The 0.6 point rise in Social Security contributions for common contingencies between 2023 and 2032 approved yesterday by the Government with the agreement of the unions will enter the “pension piggy bank” “about 50,000 million” when it is completed the plan that the employer has rejected.
As defended by the Executive, the mechanism of intergenerational equity of pensions supposes a “small increase” in contributions that, however, will serve to increase the reserve fund, which reached a maximum of 67,000 million in 2011 and now barely exceeds 2,000 million, as recalled yesterday by the Minister of Inclusion, Social Security and Migration, José Luis Escrivá, after achieving the pact ‘in extremis’.
The objective of the piggy bank is to generate a “safety cushion” to address the retirement of the baby boomers, the generation of those born between the mid-1950s and the mid-1970s, and guarantee their pensions.
The recovery of the fund will be borne mainly by companies, which finally will contribute 0.6, 0.5 compared to 0.1 of workers after yesterday’s negotiation modified the Government’s initial idea of charging 0.4 and 0.2 respectively. Currently, the contribution for common contingencies represents 28.3% of the contribution base: companies pay 23.6% and workers pay 4.7% for this contribution. When the agreement enters into force, the contribution for common contingencies will rise to 28.9% of the contribution base, 24.1% corresponding to the employer and 4.8% to the worker.
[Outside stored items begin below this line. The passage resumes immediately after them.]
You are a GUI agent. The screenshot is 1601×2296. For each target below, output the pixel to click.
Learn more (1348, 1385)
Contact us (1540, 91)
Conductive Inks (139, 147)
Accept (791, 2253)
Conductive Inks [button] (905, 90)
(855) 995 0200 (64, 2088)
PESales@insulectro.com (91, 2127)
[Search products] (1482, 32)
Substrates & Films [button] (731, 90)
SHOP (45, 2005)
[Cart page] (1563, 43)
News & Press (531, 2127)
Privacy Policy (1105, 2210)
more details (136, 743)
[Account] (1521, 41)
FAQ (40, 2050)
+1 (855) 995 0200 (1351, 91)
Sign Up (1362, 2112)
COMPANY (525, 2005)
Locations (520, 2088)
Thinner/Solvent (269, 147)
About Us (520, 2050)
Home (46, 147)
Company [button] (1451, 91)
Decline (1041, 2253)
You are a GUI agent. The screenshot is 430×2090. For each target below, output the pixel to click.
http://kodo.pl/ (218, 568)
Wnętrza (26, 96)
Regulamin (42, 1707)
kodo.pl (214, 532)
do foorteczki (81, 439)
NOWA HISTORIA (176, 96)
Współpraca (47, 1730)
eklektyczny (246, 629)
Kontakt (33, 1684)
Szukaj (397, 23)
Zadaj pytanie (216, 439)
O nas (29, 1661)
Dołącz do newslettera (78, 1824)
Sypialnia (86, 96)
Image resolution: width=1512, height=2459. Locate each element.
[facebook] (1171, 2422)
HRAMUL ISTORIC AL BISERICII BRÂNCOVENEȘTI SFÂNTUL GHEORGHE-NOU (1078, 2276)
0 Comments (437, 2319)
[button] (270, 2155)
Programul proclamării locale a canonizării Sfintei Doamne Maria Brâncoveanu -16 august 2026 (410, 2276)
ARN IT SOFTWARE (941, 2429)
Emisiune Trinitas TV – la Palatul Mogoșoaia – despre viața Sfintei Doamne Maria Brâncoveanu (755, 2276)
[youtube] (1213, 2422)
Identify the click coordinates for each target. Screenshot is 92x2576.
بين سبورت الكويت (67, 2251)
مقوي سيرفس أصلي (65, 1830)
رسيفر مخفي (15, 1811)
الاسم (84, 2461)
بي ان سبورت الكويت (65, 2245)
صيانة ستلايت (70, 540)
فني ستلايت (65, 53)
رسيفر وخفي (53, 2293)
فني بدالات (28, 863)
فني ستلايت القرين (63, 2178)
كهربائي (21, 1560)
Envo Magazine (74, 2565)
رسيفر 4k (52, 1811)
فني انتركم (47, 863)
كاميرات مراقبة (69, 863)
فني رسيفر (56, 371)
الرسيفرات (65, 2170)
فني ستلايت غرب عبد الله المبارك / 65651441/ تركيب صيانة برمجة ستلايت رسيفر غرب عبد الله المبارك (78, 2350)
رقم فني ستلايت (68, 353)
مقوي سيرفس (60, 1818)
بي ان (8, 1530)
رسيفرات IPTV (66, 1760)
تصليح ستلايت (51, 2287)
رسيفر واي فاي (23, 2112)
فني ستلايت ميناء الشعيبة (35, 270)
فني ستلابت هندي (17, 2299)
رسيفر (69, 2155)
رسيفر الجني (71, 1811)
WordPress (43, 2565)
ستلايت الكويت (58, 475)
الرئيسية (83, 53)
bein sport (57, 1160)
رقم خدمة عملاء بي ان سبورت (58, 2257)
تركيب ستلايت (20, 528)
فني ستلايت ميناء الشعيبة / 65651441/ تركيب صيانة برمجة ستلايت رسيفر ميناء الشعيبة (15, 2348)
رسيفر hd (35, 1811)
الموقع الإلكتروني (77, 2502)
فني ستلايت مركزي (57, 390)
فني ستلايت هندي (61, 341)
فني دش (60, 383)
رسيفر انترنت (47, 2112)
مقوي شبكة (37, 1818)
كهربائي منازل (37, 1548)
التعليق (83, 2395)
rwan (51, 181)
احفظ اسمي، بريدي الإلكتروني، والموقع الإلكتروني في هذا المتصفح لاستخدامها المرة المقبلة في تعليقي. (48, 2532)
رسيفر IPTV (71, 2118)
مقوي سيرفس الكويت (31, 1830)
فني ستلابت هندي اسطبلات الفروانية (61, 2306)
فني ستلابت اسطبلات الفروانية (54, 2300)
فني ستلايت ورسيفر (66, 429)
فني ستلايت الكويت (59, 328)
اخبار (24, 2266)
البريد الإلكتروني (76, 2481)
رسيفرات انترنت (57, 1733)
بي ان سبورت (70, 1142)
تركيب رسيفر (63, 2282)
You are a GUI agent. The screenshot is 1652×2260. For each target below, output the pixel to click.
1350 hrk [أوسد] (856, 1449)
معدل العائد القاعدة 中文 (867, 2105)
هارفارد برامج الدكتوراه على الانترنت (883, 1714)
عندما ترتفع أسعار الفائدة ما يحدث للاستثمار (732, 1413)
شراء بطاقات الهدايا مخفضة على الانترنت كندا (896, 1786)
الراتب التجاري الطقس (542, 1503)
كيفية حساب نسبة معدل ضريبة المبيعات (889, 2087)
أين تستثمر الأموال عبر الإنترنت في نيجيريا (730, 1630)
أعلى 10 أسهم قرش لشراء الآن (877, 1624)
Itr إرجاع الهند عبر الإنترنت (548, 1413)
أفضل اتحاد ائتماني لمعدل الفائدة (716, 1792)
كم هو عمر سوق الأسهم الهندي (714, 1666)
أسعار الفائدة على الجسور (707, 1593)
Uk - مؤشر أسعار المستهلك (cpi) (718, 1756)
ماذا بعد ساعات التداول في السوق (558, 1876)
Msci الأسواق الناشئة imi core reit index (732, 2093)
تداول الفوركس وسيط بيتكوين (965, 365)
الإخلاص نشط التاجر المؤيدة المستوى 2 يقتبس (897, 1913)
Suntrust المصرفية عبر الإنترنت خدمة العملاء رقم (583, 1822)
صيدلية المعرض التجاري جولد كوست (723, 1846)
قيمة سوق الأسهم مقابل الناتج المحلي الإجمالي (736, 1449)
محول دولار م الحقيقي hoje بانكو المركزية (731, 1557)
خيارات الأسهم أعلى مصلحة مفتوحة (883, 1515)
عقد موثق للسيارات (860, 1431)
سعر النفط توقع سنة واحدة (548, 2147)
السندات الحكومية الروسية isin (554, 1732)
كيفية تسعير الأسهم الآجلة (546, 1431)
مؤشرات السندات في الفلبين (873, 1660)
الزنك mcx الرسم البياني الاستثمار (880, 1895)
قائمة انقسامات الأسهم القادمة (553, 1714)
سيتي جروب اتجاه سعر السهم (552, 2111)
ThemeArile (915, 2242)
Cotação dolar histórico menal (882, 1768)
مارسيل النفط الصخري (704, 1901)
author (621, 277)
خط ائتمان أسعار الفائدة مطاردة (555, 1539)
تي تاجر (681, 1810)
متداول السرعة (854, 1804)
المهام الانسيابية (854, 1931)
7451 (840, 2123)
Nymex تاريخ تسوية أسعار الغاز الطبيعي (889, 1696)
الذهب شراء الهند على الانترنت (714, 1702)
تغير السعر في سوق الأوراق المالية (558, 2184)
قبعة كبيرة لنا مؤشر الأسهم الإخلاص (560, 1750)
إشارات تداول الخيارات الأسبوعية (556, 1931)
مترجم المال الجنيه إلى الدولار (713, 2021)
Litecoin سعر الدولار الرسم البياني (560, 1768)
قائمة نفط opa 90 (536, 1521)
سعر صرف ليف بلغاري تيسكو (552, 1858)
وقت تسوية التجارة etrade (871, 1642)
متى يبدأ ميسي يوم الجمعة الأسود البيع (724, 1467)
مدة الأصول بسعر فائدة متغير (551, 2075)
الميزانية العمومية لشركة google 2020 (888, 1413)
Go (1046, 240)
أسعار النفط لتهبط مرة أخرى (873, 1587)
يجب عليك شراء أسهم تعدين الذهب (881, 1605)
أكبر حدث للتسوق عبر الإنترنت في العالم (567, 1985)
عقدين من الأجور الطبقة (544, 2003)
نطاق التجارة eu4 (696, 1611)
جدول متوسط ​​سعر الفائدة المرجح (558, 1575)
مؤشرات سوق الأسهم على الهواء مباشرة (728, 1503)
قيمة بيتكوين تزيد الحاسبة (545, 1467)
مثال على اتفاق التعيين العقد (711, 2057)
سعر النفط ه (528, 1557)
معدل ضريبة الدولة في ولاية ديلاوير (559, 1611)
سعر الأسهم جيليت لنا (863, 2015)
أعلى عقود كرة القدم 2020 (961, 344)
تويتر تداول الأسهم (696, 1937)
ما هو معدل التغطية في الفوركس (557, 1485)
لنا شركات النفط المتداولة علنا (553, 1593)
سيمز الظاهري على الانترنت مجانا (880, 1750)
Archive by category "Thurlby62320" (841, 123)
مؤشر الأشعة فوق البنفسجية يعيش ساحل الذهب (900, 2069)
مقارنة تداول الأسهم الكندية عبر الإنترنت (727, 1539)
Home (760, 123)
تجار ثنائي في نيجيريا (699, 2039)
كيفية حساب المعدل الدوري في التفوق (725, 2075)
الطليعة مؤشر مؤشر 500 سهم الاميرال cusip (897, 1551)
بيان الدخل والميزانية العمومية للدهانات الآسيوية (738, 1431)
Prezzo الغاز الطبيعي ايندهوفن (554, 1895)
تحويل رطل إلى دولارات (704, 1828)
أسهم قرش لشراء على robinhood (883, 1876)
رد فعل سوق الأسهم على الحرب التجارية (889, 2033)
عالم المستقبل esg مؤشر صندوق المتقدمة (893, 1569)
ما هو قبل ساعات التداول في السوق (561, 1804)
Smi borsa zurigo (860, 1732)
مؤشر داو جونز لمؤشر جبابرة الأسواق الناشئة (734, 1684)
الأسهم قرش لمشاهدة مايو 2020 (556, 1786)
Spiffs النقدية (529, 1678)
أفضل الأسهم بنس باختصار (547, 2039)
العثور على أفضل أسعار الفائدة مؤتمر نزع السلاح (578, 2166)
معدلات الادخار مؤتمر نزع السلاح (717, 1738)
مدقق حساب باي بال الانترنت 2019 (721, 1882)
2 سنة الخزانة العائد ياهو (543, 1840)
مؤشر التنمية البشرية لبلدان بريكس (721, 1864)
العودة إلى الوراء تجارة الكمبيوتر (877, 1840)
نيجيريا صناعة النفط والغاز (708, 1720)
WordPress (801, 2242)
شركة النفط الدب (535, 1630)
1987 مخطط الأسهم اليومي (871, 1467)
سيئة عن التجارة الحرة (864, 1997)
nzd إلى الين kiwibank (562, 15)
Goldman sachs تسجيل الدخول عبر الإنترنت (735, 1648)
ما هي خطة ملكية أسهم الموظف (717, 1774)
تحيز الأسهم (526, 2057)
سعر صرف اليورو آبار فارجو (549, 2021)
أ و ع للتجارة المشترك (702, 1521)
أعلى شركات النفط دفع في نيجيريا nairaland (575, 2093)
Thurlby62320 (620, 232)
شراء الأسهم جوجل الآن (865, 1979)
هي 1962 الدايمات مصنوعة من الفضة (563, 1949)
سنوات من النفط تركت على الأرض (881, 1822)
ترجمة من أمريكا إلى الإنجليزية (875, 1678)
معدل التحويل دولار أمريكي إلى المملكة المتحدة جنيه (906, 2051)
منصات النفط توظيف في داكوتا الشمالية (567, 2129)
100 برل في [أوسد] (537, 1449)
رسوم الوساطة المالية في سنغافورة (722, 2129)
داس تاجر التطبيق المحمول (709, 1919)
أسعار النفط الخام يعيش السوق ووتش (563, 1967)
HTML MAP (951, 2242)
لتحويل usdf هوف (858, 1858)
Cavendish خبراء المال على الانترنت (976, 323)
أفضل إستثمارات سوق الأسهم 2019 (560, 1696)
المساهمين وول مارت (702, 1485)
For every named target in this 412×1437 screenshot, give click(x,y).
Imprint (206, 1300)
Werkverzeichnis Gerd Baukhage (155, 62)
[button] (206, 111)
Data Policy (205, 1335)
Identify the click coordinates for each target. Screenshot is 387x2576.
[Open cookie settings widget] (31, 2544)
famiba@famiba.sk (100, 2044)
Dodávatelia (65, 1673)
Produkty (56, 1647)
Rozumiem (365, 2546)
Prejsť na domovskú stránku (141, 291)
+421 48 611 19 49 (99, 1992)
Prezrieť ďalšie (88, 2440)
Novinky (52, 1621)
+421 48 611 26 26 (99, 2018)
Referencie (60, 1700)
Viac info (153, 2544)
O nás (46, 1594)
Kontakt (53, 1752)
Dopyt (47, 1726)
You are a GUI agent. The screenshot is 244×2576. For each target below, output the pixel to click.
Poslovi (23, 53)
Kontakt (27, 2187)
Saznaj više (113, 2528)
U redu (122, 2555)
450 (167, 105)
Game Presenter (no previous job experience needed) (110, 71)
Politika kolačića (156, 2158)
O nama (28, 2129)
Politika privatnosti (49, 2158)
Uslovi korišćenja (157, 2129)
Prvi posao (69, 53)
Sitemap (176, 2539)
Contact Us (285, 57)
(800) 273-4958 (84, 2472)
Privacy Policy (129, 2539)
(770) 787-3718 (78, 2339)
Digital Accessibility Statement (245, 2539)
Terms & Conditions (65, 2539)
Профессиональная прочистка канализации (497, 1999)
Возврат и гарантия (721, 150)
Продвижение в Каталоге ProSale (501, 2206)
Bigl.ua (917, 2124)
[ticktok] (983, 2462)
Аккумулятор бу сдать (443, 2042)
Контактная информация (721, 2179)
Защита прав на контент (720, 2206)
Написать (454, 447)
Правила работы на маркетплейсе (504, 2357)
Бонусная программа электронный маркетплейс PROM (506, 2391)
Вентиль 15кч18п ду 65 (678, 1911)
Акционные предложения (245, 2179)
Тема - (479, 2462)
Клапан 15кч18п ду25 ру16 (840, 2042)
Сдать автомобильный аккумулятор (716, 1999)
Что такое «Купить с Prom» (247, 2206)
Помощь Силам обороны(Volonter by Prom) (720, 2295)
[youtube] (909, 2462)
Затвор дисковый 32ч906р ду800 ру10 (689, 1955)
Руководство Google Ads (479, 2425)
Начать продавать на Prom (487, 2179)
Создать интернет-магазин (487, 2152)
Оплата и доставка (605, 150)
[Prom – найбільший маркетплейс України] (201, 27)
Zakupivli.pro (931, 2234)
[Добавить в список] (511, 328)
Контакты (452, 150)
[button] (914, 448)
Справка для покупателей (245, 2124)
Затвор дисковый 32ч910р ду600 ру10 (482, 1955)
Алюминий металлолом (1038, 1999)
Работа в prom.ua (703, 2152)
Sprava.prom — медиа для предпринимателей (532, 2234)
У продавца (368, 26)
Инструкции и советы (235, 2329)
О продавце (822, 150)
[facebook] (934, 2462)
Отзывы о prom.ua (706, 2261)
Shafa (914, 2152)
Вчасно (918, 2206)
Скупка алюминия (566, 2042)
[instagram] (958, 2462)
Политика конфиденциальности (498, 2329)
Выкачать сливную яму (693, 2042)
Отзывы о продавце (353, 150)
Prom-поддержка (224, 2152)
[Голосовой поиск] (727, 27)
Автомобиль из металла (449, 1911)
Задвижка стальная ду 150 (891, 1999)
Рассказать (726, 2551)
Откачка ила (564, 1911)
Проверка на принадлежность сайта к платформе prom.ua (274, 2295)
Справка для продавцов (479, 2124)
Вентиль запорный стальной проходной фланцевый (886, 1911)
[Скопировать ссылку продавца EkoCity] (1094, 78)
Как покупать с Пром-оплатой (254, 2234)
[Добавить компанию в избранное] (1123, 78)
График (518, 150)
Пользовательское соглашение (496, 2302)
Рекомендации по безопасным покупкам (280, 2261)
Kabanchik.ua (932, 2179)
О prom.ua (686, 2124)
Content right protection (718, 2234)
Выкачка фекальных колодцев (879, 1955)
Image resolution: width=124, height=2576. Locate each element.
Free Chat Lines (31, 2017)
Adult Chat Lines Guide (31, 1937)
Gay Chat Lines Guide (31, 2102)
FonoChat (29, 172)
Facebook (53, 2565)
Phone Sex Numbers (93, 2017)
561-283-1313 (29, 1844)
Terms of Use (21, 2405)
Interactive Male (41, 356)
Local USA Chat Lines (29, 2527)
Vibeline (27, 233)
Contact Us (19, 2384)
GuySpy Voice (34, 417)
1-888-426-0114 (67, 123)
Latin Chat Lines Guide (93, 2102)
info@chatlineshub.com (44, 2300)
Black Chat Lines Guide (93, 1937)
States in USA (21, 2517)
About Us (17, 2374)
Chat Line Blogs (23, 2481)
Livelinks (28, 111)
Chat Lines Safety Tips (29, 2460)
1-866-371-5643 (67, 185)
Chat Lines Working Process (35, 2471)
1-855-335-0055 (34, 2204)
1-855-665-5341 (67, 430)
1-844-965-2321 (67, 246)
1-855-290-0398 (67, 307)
How does this rise translate into practice? For a contribution base of 2,000 euros, the increase would be around 12 euros per month (somewhat less), of which the company puts 10 and the worker, 2.
The rise has not had the support of the CEOE. The employer considers that raise the contribution of employers and workers Social Security opens a door to future increases either through contributions or through taxes to cauterize the gap between income and expenses of the System.
Escrivá has assured that he does not understand the reasons that have led the representatives of the businessmen to reject the agreement since they have not presented an alternative during the negotiation. That the CEOE is a party influences the European Union, which urges that agreements with an impact on employment include all interlocutors.
In this sense, Escrivá has rejected the failure to comply with Brussels, having closed the rise in contributions outside of employers because it cannot impact employment as Spain does not have “a labor cost problem.”